The National Assembly’s anti-corruption commission has asked Suy Sem, the minister of mines and energy, to appear for questioning on December 15, as villagers in Koh Kong province cast doubt on government claims that it had temporarily banned sand mining there.
Mr. Sem will answer questions regarding “the sand dredging in Koh Kong, especially, and mining in general,” CNRP lawmaker Son Chhay said. “Basically, the corruption.”
Records from both the U.N. and Singapore show that the city-state imported tens of millions tons of sand more from Cambodia than the country reported exporting there. The government has variously attributed the discrepancies to different tracking systems, smugglers from other countries sailing under the Cambodian flag and undefined “inefficient practices.”
In addition to the differing figures, Mr. Chhay said parliamentarians were interested in explanations of the ministry’s licensing process for other commodities, including gold.
“There are so many licenses being sold out for nothing to people who have no idea what mining is all about,” he said. “And they can sell the licenses to people in other countries for a very high amount.”
Ministry spokesmen could not be reached on Thursday for comment. In response to recent criticism over dredging, which can decimate river ecosystems, the minister traveled to Koh Kong province this week to meet with villagers and inspect dredging operations.
Mr. Sem “promised to ban all mining” in the province, according to Thun Ratha, an activist for the environmental NGO Mother Nature, who attended ministry sessions.
Dredging “doesn’t happen during the day, but it is still happening at night,” Mr.
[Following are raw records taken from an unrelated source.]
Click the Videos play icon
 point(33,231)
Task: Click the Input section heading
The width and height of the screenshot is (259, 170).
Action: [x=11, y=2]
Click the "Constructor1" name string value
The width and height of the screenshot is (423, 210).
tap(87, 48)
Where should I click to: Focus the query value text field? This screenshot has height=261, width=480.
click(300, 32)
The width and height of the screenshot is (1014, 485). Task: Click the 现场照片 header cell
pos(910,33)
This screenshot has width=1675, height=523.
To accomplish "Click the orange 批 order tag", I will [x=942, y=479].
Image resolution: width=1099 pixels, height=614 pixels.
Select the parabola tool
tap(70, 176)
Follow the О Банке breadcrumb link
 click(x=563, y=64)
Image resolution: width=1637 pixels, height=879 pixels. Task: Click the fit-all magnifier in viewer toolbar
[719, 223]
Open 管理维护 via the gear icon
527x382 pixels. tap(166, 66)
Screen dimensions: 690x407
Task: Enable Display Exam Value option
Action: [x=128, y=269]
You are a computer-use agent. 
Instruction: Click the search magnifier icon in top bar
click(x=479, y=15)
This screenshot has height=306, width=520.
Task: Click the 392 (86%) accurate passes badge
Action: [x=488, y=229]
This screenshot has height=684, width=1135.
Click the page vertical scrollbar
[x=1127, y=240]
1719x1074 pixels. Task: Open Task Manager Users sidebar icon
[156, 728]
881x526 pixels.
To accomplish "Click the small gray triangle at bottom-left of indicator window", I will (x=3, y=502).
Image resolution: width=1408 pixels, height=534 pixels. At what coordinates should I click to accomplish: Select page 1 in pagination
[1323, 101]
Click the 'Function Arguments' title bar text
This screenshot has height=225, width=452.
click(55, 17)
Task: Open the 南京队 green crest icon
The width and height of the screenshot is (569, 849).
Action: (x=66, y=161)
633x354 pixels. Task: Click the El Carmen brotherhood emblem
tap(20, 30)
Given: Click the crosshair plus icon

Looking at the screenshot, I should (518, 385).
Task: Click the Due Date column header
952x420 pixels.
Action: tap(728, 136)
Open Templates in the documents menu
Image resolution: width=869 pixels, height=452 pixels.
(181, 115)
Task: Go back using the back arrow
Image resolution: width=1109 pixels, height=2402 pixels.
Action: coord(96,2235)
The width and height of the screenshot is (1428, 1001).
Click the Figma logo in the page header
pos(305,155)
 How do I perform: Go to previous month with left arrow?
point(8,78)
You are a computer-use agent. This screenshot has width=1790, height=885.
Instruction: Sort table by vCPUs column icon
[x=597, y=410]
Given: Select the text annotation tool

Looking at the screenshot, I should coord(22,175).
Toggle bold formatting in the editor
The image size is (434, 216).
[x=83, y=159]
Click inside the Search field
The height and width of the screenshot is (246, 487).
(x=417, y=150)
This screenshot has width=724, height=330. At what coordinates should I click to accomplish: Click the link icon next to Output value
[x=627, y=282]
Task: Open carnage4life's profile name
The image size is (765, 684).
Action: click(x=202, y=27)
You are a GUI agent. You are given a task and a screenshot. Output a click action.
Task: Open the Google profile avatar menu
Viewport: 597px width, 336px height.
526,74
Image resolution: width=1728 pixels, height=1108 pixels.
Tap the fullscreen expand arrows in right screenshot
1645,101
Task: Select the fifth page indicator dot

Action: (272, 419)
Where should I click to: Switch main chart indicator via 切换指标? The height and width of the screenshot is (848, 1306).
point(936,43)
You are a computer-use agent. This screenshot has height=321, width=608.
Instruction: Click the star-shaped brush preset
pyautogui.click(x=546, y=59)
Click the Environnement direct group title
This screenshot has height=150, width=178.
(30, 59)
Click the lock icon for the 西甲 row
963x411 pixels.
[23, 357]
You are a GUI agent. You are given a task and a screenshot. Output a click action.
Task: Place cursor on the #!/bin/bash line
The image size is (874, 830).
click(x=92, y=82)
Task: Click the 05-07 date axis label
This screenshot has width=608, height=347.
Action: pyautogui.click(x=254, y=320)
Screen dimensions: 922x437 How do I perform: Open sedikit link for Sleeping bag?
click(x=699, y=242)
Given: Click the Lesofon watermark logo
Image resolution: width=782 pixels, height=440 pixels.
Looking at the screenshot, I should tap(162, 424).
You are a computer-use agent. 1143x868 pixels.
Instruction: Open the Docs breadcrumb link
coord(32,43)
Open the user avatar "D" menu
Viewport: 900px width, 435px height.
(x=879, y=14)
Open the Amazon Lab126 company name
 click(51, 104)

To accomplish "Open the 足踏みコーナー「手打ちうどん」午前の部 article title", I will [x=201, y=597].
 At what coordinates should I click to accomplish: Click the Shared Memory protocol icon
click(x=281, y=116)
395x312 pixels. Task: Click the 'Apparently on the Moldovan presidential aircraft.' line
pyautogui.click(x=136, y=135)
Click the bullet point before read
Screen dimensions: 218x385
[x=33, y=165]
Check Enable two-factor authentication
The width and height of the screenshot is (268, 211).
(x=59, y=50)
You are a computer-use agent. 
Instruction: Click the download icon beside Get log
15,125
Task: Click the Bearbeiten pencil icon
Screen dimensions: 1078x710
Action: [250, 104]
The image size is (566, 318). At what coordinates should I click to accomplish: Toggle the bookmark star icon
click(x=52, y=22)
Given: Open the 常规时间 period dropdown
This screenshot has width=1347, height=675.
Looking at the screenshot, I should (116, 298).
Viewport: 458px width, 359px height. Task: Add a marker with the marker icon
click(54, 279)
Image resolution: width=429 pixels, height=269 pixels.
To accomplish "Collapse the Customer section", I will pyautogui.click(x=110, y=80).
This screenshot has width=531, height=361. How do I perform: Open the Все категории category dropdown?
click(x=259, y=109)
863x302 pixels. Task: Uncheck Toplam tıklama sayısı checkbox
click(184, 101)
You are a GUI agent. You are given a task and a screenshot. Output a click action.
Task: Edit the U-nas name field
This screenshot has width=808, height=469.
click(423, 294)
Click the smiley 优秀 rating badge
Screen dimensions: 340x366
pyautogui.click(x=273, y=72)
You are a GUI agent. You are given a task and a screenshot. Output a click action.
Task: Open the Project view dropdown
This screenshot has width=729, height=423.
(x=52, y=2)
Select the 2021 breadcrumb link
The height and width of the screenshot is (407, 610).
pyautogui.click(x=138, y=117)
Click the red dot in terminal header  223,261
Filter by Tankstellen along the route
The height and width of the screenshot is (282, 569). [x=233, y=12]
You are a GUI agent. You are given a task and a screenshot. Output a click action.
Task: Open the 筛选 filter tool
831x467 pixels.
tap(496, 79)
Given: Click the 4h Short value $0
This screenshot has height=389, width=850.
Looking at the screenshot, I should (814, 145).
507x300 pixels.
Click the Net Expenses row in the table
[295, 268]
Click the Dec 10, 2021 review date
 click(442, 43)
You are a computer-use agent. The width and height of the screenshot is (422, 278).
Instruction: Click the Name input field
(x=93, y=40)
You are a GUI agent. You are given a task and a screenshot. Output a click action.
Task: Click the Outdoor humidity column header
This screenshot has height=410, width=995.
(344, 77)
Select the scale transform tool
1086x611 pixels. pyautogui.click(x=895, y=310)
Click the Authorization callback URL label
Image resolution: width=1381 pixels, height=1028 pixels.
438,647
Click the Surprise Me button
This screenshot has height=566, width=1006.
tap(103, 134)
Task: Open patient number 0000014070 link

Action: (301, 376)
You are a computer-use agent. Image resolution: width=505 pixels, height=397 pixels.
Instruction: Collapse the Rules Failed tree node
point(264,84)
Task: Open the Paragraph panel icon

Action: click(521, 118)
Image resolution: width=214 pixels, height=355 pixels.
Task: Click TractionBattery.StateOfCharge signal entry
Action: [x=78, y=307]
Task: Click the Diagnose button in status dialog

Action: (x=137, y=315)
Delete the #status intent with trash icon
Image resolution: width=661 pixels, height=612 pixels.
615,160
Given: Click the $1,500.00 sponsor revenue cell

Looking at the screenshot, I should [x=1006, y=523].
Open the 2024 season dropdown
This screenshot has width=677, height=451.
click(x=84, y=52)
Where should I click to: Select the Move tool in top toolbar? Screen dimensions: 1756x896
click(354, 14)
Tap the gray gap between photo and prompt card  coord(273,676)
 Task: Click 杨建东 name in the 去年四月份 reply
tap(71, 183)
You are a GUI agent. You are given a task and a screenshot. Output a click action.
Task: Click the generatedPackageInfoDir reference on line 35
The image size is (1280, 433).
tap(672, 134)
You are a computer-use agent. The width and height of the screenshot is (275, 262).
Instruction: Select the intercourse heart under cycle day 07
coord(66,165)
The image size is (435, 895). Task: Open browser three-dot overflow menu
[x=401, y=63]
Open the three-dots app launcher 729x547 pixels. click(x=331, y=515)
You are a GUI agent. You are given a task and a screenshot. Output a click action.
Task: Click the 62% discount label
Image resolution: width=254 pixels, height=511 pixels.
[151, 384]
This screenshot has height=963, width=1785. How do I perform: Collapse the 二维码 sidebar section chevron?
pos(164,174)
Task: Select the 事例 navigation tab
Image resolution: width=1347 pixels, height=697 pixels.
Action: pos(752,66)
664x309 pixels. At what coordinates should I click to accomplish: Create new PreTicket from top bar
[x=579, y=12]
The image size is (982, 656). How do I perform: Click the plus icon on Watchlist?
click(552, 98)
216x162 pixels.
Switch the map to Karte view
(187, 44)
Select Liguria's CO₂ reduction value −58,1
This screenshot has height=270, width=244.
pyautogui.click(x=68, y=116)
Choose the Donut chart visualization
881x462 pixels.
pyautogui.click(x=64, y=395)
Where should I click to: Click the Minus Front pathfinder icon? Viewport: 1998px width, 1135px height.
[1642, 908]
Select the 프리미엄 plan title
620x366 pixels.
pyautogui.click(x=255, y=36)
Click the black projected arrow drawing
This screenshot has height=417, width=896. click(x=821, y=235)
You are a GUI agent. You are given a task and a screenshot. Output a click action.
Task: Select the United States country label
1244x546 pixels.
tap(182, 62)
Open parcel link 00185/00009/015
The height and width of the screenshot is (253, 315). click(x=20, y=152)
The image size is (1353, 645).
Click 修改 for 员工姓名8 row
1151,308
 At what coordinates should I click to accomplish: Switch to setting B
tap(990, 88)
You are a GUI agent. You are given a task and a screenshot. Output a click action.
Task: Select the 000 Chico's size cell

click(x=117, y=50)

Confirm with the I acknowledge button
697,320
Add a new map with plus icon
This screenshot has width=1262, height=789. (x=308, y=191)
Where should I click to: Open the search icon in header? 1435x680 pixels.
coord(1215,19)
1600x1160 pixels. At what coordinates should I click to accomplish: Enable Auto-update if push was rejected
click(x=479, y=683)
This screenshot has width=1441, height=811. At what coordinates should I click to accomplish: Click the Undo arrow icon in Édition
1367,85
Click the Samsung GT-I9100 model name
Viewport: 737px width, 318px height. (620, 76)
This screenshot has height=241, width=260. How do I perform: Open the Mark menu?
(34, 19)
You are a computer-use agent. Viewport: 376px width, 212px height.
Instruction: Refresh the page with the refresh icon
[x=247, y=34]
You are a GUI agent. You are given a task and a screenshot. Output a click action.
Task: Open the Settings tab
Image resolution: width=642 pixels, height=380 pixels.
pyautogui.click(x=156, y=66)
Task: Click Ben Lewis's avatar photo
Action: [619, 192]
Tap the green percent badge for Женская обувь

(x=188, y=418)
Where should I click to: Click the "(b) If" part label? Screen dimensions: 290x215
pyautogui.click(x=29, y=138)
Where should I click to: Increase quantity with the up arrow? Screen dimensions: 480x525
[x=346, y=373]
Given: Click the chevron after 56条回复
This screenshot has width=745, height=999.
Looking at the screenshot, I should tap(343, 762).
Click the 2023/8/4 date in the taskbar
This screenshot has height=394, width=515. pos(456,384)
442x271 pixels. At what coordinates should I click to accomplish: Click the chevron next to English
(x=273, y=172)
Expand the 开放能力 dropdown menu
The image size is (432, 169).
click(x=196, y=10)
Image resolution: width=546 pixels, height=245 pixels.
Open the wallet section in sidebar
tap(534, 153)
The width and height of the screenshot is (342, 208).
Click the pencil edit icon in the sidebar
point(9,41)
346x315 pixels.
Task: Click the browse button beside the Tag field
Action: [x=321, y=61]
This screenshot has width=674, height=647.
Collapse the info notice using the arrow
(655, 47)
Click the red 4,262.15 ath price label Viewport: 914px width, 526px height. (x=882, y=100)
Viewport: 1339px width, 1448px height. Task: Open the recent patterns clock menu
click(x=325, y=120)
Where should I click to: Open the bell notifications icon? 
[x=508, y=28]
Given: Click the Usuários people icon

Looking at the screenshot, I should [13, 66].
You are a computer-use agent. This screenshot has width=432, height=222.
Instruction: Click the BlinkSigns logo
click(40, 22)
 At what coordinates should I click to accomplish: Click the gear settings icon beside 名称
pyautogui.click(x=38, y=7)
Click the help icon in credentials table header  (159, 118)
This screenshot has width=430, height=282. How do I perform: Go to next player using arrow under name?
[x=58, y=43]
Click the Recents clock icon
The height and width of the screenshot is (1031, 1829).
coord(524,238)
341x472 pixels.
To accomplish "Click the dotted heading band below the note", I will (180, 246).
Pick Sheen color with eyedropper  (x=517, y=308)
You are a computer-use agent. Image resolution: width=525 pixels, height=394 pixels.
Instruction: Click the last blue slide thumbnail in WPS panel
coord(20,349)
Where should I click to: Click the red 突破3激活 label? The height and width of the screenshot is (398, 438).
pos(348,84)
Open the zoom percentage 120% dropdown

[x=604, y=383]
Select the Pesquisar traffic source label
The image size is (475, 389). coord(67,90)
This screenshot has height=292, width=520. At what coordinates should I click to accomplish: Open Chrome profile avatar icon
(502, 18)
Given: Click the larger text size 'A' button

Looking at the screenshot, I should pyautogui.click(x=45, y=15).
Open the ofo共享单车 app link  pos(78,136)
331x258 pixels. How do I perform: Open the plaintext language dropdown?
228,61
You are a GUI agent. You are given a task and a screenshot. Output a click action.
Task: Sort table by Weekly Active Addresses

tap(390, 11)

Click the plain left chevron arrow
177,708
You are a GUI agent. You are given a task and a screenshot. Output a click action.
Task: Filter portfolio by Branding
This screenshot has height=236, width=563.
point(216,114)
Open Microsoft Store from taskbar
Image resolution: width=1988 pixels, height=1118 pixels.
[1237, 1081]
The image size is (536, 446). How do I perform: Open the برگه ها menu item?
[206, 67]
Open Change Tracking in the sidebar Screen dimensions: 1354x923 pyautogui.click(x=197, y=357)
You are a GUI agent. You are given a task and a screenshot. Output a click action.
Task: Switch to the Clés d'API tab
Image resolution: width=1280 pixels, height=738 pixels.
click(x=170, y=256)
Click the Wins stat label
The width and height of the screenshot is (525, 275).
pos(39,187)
Ratha said, adding that the ministry asked villagers witnessing foul play to collect evidence and report incidents.
“We won’t trust them 100 percent until they take away all sand dredging boats,” he added.
In a post on its Facebook page about the visit, the ministry did not mention any ban, instead focusing on a roughly $40,000 community fund it set up “for the purpose of community development, such as the construction of concrete roads, buying clean water boilers and buying water pumps for fire protection.”
Mr. Sem is the second minister summoned by the National Assembly in recent days over allegations of poor governance, joining Health Minister Mam Bunheng. Both requests now sit on the desk of Prime Minister Hun Sen, according to Assembly spokesman Leng Peng Long.
“I think Samdech is busy or has a technical problem, but they will both come,” he said.